_Passage provided_.
[START]
In the following example, the average Sepal.Length
is computed per Species
, but the metadata gets dropped:
tapply(iris.q$Sepal.Length, iris.q$Species, mean)
#> setosa versicolor virginica
#> 5.006 5.936 6.588
Many of these functions include a simplify
parameter which, if set to FALSE
, preserves quantities metadata:
(sepal.length.agg <-
tapply(iris.q$Sepal.Length, iris.q$Species, mean, simplify=FALSE))
#> $setosa
#> 5.0(3) [cm]
#>
#> $versicolor
#> 5.9(3) [cm]
#>
#> $virginica
#> 6.6(3) [cm]
The only drawback is that the result is a list, and such a list must be unlisted with care, otherwise, metadata gets dropped again:
# drops quantities
unlist(sepal.length.agg)
#> setosa versicolor virginica
#> 5.006 5.936 6.588
# preserves quantities
do.call(c, sepal.length.agg)
#> Units: [cm]
#> Errors: 0.2503 0.2968 0.3294
#> setosa versicolor virginica
#> 5.006 5.936 6.588
The by
function is an object-oriented wrapper for tapply
applied to data frames which also provides a simplify
parameter. A more convenient way of working with summary statistics is the aggregate
generic, from the stats
namespace. Although there is a aggregate.data.frame
method, there is a more intuitive interface to it through the aggregate.formula
method. Again, it is necessary to set simplify=FALSE
to keep quantities:
(iris.q.agg <- aggregate(. ~ Species, data = iris.q, mean, simplify=FALSE))
#> Species Sepal.Length Sepal.Width Petal.Length Petal.Width
#> 1 setosa 5.006 3.428 1.462 0.246
#> 2 versicolor 5.936 2.77 4.26 1.326
#> 3 virginica 6.588 2.974 5.552 2.026
Apparently, the output has no metadata associated, but what really happens is that the resulting columns are lists:
Therefore, as in the tapply
/by
case, they must be unlisted with care to still preserve the metadata:
unlist_quantities <- function(x) {
stopifnot(is.list(x) || is.data.frame(x))
[END]
_Stated exercise 1_.
Using the passage on aggregating quantities in R, answer these:
(a) Which parameter must be set to FALSE to preserve quantities metadata?
(b) Which call does the passage show preserving quantities when the list is combined?
(c) From which namespace does the aggregate generic come?
_Stated exercise 2_. Retype everything in the passage on aggregating quantities in R from "#> Species Sepal.Length" down to "stopifnot(is.list(x) || is.data.frame(x))", with no changes.

_Data extract_.
[START]
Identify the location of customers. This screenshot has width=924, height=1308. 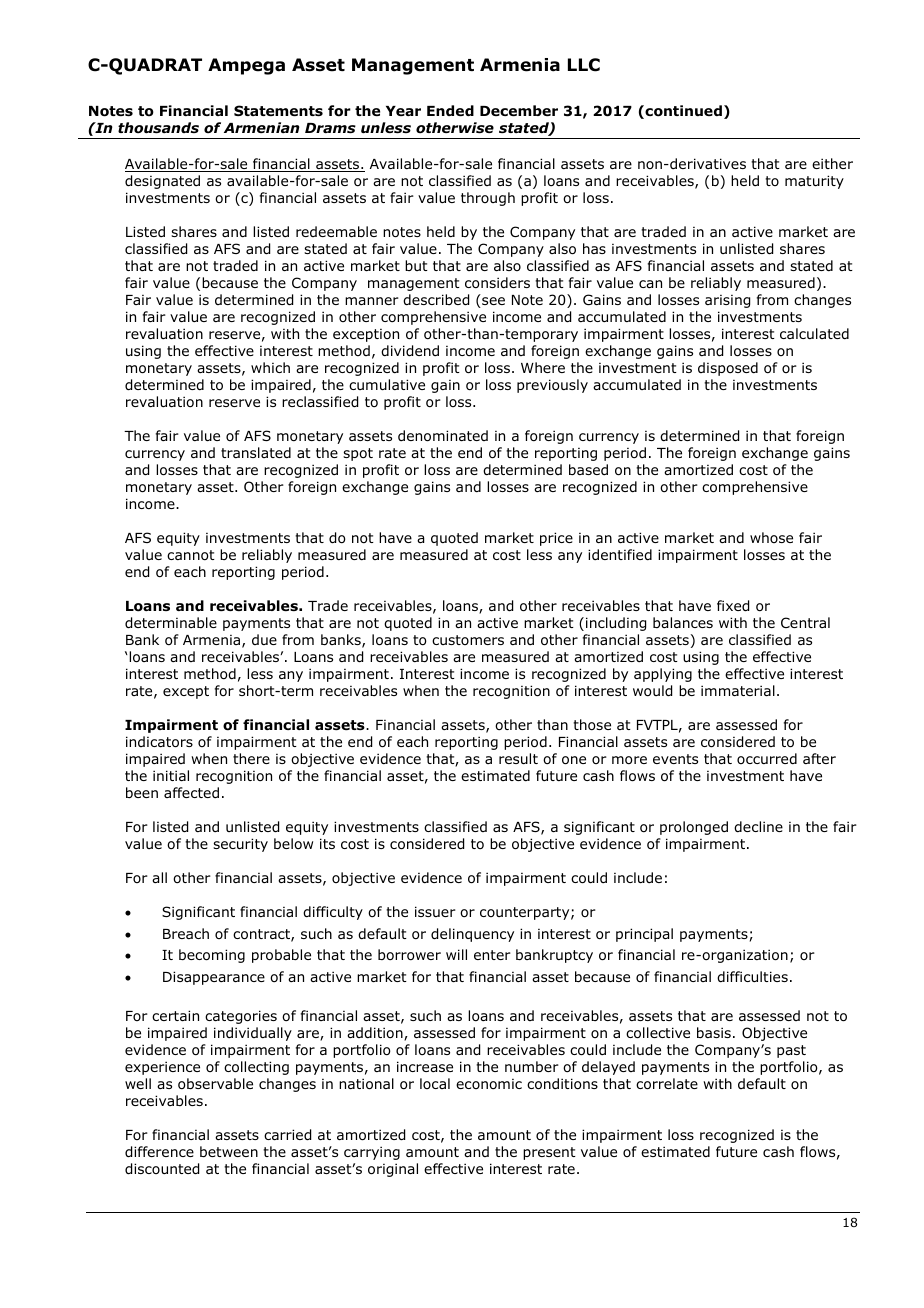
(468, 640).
[END]
[START]
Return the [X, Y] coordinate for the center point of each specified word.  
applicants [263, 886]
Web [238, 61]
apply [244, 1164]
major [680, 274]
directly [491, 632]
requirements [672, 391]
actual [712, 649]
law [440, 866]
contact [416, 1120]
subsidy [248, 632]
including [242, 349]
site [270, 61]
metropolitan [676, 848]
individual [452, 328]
[END]
_Written reply 1_.
(a) simplify
(b) do.call(c, sepal.length.agg)
(c) stats

_Written reply 2_.
#> Species Sepal.Length Sepal.Width Petal.Length Petal.Width
#> 1 setosa 5.006 3.428 1.462 0.246
#> 2 versicolor 5.936 2.77 4.26 1.326
#> 3 virginica 6.588 2.974 5.552 2.026
Apparently, the output has no metadata associated, but what really happens is that the resulting columns are lists:
Therefore, as in the tapply
/by
case, they must be unlisted with care to still preserve the metadata:
unlist_quantities <- function(x) {
stopifnot(is.list(x) || is.data.frame(x))